## What is needed
Which lines below include the string "indicator"? Please show each one.

## Working data
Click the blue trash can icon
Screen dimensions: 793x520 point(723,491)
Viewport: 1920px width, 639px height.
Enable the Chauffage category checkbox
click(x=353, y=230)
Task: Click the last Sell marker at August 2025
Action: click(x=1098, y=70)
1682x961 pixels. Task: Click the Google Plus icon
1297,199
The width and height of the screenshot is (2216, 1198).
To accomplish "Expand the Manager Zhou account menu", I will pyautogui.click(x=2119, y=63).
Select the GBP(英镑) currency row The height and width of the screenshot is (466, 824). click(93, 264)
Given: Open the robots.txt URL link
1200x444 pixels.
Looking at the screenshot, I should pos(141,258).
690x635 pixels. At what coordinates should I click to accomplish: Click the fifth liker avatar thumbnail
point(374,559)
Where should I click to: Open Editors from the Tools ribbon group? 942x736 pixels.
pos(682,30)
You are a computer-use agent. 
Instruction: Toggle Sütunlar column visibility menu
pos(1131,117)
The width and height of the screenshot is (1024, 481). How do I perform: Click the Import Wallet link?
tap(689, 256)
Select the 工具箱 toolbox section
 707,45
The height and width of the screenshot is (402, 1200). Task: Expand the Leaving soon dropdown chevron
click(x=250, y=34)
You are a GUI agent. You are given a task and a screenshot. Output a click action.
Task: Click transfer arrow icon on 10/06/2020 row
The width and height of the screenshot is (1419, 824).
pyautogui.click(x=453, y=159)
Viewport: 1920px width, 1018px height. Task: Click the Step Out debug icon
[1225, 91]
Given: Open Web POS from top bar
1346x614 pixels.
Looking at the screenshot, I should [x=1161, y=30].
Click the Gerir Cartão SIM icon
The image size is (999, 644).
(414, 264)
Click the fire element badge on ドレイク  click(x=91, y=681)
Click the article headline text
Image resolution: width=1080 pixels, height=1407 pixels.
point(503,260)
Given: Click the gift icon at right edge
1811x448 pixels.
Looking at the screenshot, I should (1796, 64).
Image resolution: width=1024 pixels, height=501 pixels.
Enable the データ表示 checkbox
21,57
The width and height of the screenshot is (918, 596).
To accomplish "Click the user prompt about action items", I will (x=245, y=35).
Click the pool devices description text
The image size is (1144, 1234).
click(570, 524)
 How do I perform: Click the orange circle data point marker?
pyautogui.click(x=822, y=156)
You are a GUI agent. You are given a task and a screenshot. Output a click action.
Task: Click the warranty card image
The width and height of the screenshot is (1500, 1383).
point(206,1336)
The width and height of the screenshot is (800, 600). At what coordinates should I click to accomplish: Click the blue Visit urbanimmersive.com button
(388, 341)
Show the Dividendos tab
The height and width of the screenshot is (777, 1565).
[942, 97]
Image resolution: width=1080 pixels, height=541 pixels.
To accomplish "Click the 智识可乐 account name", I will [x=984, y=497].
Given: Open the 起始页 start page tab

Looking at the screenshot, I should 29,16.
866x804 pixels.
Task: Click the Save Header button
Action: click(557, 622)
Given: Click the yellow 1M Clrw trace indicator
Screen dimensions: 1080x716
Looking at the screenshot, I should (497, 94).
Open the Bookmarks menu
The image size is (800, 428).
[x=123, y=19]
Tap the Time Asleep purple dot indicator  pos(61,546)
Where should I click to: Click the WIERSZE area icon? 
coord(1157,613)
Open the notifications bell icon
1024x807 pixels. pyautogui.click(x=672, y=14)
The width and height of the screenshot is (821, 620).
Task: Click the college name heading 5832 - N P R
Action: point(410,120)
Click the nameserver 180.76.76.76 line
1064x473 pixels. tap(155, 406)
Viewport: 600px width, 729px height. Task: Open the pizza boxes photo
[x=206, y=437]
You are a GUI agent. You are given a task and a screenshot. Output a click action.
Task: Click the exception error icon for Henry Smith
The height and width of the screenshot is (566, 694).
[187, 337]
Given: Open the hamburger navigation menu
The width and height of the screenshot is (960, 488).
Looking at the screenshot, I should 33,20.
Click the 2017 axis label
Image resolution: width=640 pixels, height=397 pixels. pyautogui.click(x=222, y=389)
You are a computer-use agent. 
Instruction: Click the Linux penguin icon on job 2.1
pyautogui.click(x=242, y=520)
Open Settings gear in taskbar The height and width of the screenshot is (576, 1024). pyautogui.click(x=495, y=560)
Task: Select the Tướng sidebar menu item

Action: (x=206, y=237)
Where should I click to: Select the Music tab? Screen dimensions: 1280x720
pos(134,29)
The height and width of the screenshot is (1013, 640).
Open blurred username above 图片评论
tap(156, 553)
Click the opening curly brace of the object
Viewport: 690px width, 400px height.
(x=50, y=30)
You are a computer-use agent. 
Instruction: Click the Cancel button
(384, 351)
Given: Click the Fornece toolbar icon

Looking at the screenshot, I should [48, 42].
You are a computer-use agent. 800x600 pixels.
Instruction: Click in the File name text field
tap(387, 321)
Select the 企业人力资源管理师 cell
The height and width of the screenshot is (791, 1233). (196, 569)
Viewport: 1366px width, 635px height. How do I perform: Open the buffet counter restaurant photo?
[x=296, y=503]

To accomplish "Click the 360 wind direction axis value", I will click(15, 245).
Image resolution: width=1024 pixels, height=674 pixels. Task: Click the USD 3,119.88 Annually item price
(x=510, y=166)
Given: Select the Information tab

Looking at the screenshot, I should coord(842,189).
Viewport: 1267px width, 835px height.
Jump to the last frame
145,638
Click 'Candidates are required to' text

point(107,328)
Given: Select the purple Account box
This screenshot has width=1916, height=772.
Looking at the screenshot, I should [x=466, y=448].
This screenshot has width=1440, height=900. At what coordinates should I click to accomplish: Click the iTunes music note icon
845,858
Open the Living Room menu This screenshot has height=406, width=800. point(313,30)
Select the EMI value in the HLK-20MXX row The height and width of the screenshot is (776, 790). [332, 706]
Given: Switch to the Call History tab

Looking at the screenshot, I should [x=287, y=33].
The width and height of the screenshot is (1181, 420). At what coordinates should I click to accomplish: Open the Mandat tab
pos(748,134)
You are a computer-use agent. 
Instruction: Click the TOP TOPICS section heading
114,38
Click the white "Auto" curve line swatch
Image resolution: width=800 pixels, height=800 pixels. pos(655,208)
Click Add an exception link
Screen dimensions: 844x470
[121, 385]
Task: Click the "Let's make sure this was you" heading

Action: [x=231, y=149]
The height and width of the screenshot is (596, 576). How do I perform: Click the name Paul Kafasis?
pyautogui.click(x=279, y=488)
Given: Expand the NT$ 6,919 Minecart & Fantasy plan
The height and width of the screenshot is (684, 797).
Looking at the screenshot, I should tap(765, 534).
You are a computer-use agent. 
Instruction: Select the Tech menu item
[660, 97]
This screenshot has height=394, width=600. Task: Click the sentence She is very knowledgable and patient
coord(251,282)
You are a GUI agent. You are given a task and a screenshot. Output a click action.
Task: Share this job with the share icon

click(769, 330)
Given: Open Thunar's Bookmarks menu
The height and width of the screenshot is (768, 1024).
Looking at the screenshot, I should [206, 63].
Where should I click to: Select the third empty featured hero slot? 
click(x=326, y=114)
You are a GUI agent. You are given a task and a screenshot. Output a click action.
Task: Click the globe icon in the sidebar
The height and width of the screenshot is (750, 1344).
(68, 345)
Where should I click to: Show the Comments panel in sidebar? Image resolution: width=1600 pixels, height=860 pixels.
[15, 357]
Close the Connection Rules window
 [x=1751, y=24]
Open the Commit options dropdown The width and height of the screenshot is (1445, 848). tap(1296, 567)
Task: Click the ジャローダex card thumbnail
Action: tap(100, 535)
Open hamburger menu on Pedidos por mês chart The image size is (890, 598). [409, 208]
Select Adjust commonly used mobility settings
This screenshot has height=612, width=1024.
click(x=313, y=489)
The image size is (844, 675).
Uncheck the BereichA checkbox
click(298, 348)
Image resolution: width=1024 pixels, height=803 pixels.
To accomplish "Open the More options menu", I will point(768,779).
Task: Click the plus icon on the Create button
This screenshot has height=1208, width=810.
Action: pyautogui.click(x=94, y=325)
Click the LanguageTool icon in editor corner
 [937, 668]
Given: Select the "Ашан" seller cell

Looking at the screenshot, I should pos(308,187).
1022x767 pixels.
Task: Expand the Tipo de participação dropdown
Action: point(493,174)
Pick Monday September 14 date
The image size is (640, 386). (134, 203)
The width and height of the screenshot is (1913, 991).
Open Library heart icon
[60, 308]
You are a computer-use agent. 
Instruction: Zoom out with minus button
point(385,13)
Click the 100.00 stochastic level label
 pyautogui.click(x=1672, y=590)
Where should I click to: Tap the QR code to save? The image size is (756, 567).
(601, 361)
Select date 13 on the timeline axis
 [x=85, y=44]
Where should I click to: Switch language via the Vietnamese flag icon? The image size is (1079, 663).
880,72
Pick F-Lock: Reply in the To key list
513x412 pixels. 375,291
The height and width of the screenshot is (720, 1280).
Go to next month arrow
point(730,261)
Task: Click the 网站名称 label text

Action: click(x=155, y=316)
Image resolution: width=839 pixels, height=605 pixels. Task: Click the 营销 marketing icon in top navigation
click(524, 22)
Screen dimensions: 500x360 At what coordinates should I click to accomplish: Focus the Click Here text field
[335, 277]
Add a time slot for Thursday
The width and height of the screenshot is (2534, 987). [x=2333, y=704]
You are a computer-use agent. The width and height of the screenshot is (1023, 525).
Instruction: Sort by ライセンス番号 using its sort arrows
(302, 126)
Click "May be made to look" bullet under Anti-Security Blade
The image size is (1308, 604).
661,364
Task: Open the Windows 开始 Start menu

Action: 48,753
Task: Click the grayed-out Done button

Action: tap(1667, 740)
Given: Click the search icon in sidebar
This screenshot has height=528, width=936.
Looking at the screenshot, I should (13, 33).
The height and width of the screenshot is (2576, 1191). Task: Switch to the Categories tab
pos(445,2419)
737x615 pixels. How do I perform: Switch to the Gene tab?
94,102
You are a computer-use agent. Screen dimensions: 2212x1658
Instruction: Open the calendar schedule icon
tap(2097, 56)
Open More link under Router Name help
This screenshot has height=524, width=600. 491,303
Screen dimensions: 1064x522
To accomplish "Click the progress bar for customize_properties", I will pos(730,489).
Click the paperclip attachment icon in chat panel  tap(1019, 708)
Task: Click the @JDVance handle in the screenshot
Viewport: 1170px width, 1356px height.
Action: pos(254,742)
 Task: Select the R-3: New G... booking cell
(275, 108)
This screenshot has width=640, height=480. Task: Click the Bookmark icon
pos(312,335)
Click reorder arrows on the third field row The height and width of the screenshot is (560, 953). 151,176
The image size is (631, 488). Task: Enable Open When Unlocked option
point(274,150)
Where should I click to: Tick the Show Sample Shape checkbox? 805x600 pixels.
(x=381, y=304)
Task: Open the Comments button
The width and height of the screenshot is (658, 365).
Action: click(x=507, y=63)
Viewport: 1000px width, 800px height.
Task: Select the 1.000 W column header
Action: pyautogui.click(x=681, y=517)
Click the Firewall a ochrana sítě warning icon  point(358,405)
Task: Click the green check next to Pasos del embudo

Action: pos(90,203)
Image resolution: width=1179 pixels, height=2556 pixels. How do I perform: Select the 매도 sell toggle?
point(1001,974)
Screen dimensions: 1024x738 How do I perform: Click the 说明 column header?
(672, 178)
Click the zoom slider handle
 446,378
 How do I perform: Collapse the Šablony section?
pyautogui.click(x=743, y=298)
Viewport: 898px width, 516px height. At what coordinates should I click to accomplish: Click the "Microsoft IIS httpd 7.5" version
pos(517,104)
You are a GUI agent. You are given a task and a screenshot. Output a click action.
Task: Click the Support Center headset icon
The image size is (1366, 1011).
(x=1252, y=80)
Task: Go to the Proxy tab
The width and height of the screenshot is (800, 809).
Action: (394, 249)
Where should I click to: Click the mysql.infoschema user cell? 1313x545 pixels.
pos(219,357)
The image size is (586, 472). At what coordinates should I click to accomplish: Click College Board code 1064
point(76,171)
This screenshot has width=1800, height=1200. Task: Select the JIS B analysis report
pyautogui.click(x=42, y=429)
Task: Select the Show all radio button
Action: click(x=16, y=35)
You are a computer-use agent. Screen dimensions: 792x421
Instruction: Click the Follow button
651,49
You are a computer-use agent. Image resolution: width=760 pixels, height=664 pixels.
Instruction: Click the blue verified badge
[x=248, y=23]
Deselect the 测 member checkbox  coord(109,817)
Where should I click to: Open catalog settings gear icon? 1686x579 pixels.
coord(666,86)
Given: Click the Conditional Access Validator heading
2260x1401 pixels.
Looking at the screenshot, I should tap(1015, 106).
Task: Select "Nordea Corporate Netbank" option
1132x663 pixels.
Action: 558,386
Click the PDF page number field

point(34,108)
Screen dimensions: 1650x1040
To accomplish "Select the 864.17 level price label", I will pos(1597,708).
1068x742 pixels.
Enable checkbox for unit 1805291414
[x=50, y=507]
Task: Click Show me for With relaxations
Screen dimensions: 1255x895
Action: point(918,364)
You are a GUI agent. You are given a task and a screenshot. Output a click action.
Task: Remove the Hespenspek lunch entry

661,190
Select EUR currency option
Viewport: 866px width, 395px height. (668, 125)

## Response for this exercise
Given: Click the yellow 1M Clrw trace indicator
Tap the Time Asleep purple dot indicator  pos(61,546)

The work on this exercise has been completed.